I don’t care who you are, at more than a year out, you have no idea when you’re going to launch. Fans have picked up on this. MMO launch dates have become such a farce that “delays” may not even be a bad thing anymore, since no one bought that original date in the first place.
More time also means more lies. It’s not intentional, but when your Associate Producer promises perma-death three weeks after you rented office space, you’re kind of stuck with that. Some games never live down the promises of people who were designing right on the message boards.
And then there’s just fan fatigue. Four years is a long time and some people will visit your official forums 14 times a day between the day you tell them you’re making Master Blasters Online and the day you finally release it. I cannot stress this enough. It doesn’t matter how awesome a game is, nothing can stand up to that kind of hype.
Not everyone out there is making the same mistake. Anyone know what ZeniMax Online is working on? We heard that the studio had been founded and it’s not hard to narrow down the list given they’re part of the same family as Bethesda (developers of Fallout and Oblivion), but we do not officially know what they’re doing. They do the bare the minimum amount of press necessary to recruit talent and I honestly do not expect that to change until they’re within a year of launch.
God bless them if they pull it off. They’re one of the few companies out there that at a glance has the resources, history and talent to make a really great game. Yet, compare the web buzz to Bioware’s and you know there is a big difference. No one has false assumptions and expectations (well, less so). Sure, they’re running under the radar right now, but the moment they unveil their game, that will all change.
There will always be something shiny on the horizon, so maximize your time there.
MMOs do need to come out of hiding a bit earlier than most games due to the need of external QA: see Beta. Too often it’s a marketing ploy, but there are real issues that need to be nailed down in the process. Sure, to get a Beta going, you need to admit what you’re doing. That’s why, in my opinion, games should ride that initial wave of announcement hype straight into Beta.

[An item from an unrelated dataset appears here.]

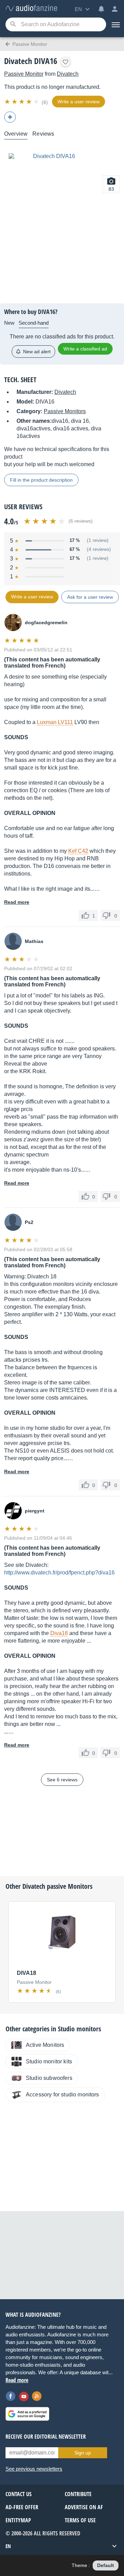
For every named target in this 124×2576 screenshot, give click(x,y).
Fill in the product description (41, 480)
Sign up (82, 2452)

If they do that, people don’t have time to get carried away. They’re in, they’re playing and they know what they’re dealing with. The game still has to be good to succeed, but plenty of hugely hyped games have failed. A confident company will let the game speak for itself. In fact, I’d argue the bigger the hype, the higher the bar, and the more likely a game is to fail.
Look at Age of Conan and Warhammer Online. They’re not bad games. They have their flaws, especially at launch, but there are plenty of games out there that have bigger flaws and don’t get half the flack Mythic and Funcom do. The fact is, people expected so much, that when these games admittedly disappointed, there was no going back.
High expectations are great when you meet them, but they’ve gotten so out of control in recent years that only one game has met them: World of Warcraft. And as far as the tradition hype channels go, they were a lot quieter than most until the time came.
It’s natural to get excited and love what you’re working on, but while that sounds great on paper and feels awesome at first, the pre-release phase can also be emotionally draining and distracting. The constant abuse for each decision is tougher to swallow when the project is just eating money. After launch, people know where they stand. Before launch, it’s all up in the air. This amplifies complaints and opinions, and leads developers to put undue weight on what might be a small, but vocal, minority in the community.
So, as much as it pains me to say it: MMO developers need to keep those lips sealed. The pitfalls are too many, the benefits too few. While it might be less fun for reporters and fans alike in the short term, the games themselves would be better served by silence. And when games are successful, it's more fun for everyone.